━━━ AVAILABLE RECORDS ━━━
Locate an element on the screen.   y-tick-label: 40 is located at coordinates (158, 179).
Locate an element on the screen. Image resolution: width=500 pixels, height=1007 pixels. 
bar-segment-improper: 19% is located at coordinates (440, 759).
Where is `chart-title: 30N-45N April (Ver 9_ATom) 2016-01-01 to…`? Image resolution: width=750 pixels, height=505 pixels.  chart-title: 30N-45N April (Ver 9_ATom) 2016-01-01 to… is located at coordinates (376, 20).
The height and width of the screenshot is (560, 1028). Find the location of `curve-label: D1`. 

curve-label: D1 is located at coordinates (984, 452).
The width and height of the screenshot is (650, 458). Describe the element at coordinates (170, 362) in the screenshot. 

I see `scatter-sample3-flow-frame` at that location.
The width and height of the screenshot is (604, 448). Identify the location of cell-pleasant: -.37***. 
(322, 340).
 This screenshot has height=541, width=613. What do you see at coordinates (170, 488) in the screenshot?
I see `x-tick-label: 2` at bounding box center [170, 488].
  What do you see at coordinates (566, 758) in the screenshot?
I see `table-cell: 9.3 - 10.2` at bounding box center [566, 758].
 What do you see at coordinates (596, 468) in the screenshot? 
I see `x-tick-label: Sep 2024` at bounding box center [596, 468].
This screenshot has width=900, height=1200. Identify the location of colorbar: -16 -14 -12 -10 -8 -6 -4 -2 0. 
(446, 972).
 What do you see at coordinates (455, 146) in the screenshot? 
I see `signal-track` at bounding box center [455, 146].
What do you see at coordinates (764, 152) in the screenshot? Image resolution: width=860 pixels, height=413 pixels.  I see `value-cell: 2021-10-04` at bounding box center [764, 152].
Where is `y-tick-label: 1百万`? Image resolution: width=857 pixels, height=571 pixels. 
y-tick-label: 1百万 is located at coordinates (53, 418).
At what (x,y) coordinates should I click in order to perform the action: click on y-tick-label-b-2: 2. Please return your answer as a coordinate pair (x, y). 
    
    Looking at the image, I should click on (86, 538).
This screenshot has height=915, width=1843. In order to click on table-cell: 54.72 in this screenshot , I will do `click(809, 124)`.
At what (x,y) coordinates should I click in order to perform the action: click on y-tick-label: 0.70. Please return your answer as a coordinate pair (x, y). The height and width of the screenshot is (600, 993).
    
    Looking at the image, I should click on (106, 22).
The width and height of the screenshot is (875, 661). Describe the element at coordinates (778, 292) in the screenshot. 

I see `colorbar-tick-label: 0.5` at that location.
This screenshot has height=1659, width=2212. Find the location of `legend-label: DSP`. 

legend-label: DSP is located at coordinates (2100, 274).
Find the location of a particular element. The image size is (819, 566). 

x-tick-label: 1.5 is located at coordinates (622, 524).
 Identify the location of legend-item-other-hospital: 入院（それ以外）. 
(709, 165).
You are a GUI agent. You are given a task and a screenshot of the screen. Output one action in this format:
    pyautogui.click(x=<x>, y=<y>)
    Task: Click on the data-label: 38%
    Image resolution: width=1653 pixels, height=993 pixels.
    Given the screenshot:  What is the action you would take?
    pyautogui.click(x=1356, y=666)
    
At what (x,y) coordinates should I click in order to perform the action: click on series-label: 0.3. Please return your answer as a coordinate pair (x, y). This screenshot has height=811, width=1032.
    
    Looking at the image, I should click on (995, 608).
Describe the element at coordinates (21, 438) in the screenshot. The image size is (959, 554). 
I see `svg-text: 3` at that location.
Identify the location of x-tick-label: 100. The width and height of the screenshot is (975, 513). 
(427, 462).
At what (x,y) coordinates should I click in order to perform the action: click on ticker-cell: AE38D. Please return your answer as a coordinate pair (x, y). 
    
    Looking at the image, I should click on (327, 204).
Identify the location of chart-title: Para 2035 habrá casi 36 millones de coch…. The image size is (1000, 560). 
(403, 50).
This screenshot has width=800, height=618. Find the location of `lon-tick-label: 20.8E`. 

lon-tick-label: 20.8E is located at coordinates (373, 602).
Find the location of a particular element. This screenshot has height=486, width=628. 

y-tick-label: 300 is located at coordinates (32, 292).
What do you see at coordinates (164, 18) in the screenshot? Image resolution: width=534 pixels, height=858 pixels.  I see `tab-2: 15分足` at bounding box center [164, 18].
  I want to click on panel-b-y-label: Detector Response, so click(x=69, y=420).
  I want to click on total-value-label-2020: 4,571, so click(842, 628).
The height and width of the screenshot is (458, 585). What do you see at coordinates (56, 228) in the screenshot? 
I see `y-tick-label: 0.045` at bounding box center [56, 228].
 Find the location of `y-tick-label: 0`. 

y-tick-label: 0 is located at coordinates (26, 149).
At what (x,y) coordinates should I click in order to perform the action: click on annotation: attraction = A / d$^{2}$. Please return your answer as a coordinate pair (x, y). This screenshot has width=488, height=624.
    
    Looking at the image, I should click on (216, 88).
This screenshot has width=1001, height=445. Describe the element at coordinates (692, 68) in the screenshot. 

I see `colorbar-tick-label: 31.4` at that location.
━━━
TASK PROMPT: Please retype all of the items above without changing a single character.

ANSWER BELOW:
Locate an element on the screen.   y-tick-label: 40 is located at coordinates (158, 179).
Locate an element on the screen. Image resolution: width=500 pixels, height=1007 pixels. 
bar-segment-improper: 19% is located at coordinates (440, 759).
Where is `chart-title: 30N-45N April (Ver 9_ATom) 2016-01-01 to…`? Image resolution: width=750 pixels, height=505 pixels.  chart-title: 30N-45N April (Ver 9_ATom) 2016-01-01 to… is located at coordinates (376, 20).
The height and width of the screenshot is (560, 1028). Find the location of `curve-label: D1`. 

curve-label: D1 is located at coordinates (984, 452).
The width and height of the screenshot is (650, 458). Describe the element at coordinates (170, 362) in the screenshot. 

I see `scatter-sample3-flow-frame` at that location.
The width and height of the screenshot is (604, 448). Identify the location of cell-pleasant: -.37***. 
(322, 340).
 This screenshot has height=541, width=613. What do you see at coordinates (170, 488) in the screenshot?
I see `x-tick-label: 2` at bounding box center [170, 488].
  What do you see at coordinates (566, 758) in the screenshot?
I see `table-cell: 9.3 - 10.2` at bounding box center [566, 758].
 What do you see at coordinates (596, 468) in the screenshot? 
I see `x-tick-label: Sep 2024` at bounding box center [596, 468].
This screenshot has width=900, height=1200. Identify the location of colorbar: -16 -14 -12 -10 -8 -6 -4 -2 0. 
(446, 972).
 What do you see at coordinates (455, 146) in the screenshot? 
I see `signal-track` at bounding box center [455, 146].
What do you see at coordinates (764, 152) in the screenshot? Image resolution: width=860 pixels, height=413 pixels.  I see `value-cell: 2021-10-04` at bounding box center [764, 152].
Where is `y-tick-label: 1百万`? Image resolution: width=857 pixels, height=571 pixels. 
y-tick-label: 1百万 is located at coordinates (53, 418).
At what (x,y) coordinates should I click in order to perform the action: click on y-tick-label-b-2: 2. Please return your answer as a coordinate pair (x, y). 
    
    Looking at the image, I should click on (86, 538).
This screenshot has height=915, width=1843. In order to click on table-cell: 54.72 in this screenshot , I will do `click(809, 124)`.
At what (x,y) coordinates should I click in order to perform the action: click on y-tick-label: 0.70. Please return your answer as a coordinate pair (x, y). The height and width of the screenshot is (600, 993).
    
    Looking at the image, I should click on (106, 22).
The width and height of the screenshot is (875, 661). Describe the element at coordinates (778, 292) in the screenshot. 

I see `colorbar-tick-label: 0.5` at that location.
This screenshot has height=1659, width=2212. Find the location of `legend-label: DSP`. 

legend-label: DSP is located at coordinates (2100, 274).
Find the location of a particular element. The image size is (819, 566). 

x-tick-label: 1.5 is located at coordinates (622, 524).
 Identify the location of legend-item-other-hospital: 入院（それ以外）. 
(709, 165).
You are a GUI agent. You are given a task and a screenshot of the screen. Output one action in this format:
    pyautogui.click(x=<x>, y=<y>)
    Task: Click on the data-label: 38%
    Image resolution: width=1653 pixels, height=993 pixels.
    Given the screenshot:  What is the action you would take?
    pyautogui.click(x=1356, y=666)
    
At what (x,y) coordinates should I click in order to perform the action: click on series-label: 0.3. Please return your answer as a coordinate pair (x, y). This screenshot has height=811, width=1032.
    
    Looking at the image, I should click on (995, 608).
Describe the element at coordinates (21, 438) in the screenshot. The image size is (959, 554). 
I see `svg-text: 3` at that location.
Identify the location of x-tick-label: 100. The width and height of the screenshot is (975, 513). 
(427, 462).
At what (x,y) coordinates should I click in order to perform the action: click on ticker-cell: AE38D. Please return your answer as a coordinate pair (x, y). 
    
    Looking at the image, I should click on (327, 204).
Identify the location of chart-title: Para 2035 habrá casi 36 millones de coch…. The image size is (1000, 560). 
(403, 50).
This screenshot has width=800, height=618. Find the location of `lon-tick-label: 20.8E`. 

lon-tick-label: 20.8E is located at coordinates (373, 602).
Find the location of a particular element. This screenshot has height=486, width=628. 

y-tick-label: 300 is located at coordinates (32, 292).
What do you see at coordinates (164, 18) in the screenshot? Image resolution: width=534 pixels, height=858 pixels.  I see `tab-2: 15分足` at bounding box center [164, 18].
  I want to click on panel-b-y-label: Detector Response, so click(x=69, y=420).
  I want to click on total-value-label-2020: 4,571, so click(842, 628).
The height and width of the screenshot is (458, 585). What do you see at coordinates (56, 228) in the screenshot? 
I see `y-tick-label: 0.045` at bounding box center [56, 228].
 Find the location of `y-tick-label: 0`. 

y-tick-label: 0 is located at coordinates (26, 149).
At what (x,y) coordinates should I click in order to perform the action: click on annotation: attraction = A / d$^{2}$. Please return your answer as a coordinate pair (x, y). This screenshot has width=488, height=624.
    
    Looking at the image, I should click on (216, 88).
This screenshot has width=1001, height=445. Describe the element at coordinates (692, 68) in the screenshot. 

I see `colorbar-tick-label: 31.4` at that location.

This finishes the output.